One of the most widely discussed challenges in the wake of health care reform has been the physician shortage, and more specifically, a shortage of primary care physicians. With millions of newly insured patients under the Affordable Care Act and an aging population, analysts fear that a strained health care infrastructure will soon crack under these new burdens.
Policymakers have scrambled to find ways to increase the availability of health care providers. A popular proposal has been to increase the autonomy of midlevel providers, like nurse practitioners.
Last month, New York and Connecticut passed legislation allowing nurse practitioners to practice without physician oversight, joining 16 other states that already do so. Advocacy groups have pushed for similar legislation in California over the past few years. Unfortunately, such legislation may fail to increase access to care and could ultimately exacerbate the physician shortage it seeks to address.
First, some background. Nurse practitioners are a type of advanced-practice registered nurse who have earned a master’s or doctorate in nursing. At present in California, nurse practitioners perform many of the same functions as primary care physicians, including diagnosing patients and prescribing treatment.
However, they must do so according to standardized protocols developed in conjunction with a supervising physician. The supervisor must also be available for consultation when the nurse practitioners see patients, although “supervision” can be as simple as being a phone call away.
Legislation under consideration in many states would eliminate this requirement. Advocates argue that increasing nurse practitioners’ scope-of-practice would increase access to care, as nurse practitioners are more likely to work in traditionally underserved areas and accept Medicaid patients. Moreover, several studies suggest that nurse practitioners provide a similar standard of care as primary care physicians.
Even so, there are two major reasons to remain cautious about scope-of-practice expansions. For one, removing the need for physician supervision is unlikely to change the number of patients seen by nurse practitioners. They already act independently for the most part. Complete autonomy would not let them see new patients if they have a full patient workload. And if nurse practitioners are not going to see new patients, it makes little sense to eliminate remotely available guidance from more highly trained health professionals.
The second, and potentially more significant, consideration involves the future of the primary care physician. Even the most vocal proponents of nurse practitioners’ independence agree that the underlying problem is a physician shortage. They argue that because there are not enough physicians, we should rely on nurse practitioners.
Yet passing these measures will change the landscape of the primary care workforce over time and could reduce the number of physicians.

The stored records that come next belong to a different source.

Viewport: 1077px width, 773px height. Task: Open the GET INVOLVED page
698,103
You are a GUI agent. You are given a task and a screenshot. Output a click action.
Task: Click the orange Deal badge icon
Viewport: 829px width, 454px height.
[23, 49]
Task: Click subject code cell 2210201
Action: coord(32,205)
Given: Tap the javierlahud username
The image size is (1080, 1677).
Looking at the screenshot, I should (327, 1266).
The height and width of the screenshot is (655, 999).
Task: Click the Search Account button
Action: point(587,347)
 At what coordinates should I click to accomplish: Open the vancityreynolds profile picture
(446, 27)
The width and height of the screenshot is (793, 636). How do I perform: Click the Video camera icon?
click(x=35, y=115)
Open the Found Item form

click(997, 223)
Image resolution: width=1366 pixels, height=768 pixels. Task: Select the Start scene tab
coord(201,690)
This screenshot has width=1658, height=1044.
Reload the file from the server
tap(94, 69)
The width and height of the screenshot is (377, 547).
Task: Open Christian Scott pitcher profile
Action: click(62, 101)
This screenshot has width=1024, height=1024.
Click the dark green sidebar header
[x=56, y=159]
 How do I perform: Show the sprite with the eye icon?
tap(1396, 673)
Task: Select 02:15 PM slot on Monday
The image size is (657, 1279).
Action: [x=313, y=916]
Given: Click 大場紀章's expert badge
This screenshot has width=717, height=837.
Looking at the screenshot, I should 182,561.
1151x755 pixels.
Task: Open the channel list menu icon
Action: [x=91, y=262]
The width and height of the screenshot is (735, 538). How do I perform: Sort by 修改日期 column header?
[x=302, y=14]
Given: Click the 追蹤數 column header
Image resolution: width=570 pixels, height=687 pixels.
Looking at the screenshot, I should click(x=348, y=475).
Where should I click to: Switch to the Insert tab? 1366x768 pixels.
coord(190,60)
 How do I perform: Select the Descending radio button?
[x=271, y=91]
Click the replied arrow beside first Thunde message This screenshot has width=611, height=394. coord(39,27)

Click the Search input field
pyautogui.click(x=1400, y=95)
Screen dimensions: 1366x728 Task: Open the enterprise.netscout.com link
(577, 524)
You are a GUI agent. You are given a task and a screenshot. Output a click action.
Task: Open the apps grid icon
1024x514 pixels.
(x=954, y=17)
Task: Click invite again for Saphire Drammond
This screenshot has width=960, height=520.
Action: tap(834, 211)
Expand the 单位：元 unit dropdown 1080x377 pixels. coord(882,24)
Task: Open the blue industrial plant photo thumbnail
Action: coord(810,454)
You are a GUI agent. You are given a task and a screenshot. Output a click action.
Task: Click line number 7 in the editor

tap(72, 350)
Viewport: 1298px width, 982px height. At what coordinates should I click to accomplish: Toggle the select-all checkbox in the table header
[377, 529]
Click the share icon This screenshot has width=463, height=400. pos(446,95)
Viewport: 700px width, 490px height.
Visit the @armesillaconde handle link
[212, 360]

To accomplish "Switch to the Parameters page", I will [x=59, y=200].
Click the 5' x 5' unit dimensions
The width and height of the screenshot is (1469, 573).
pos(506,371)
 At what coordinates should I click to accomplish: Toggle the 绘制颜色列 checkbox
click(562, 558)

A survey of fourth-year medical students published in the Journal of the American Medical Association found that the proportion of medical students planning to pursue a career in general/primary care internal medicine dropped by about 75 percent between 1990 and 2008. As other providers take on the responsibilities that used to be held by doctors, interest will drop further.
It would be alarmist to claim that the primary care physician will soon disappear, but consider the perspective of a medical student: why would he or she want to go into a field where people with less education and training do the same job?
Moving forward, we are faced with two contrasting approaches to primary care. One option would be to allow midlevel practitioners to take over as gatekeepers of the health care system. However, this raises concerns about quality of care, especially for complex cases. If policymakers intend to solve the physician shortage, they should instead use a three-pronged approach to make physicians available: increase supply, increase productivity and decrease demand.
To increase the physician supply, states could fund schools that emphasize primary care and provide financial support to students who pursue it. Schools may also develop accelerated programs for students interested in primary care.
Along with increasing physician supply, we should improve physician productivity. For instance, communications technology (i.e. telemedicine) can expand the geographic reach of physicians. The existing California physician shortage does not stem from absolute numbers of physicians so much as the distribution. Telemedicine is a mechanism for redistribution.
Lastly, preventive care measures can help reduce the demand for physicians, thereby relieving the load on the health care system.
To solve the physician shortage, policymakers must foster coordination between physicians and other providers. Creating overlapping scopes-of-practice generates competition and discord, and will ultimately backfire on the purpose of these policies.
Akhilesh Pathipati is a Stanford medical student and Harvard graduate who has worked on health initiatives in Massachusetts and California. He is a Sacramento native.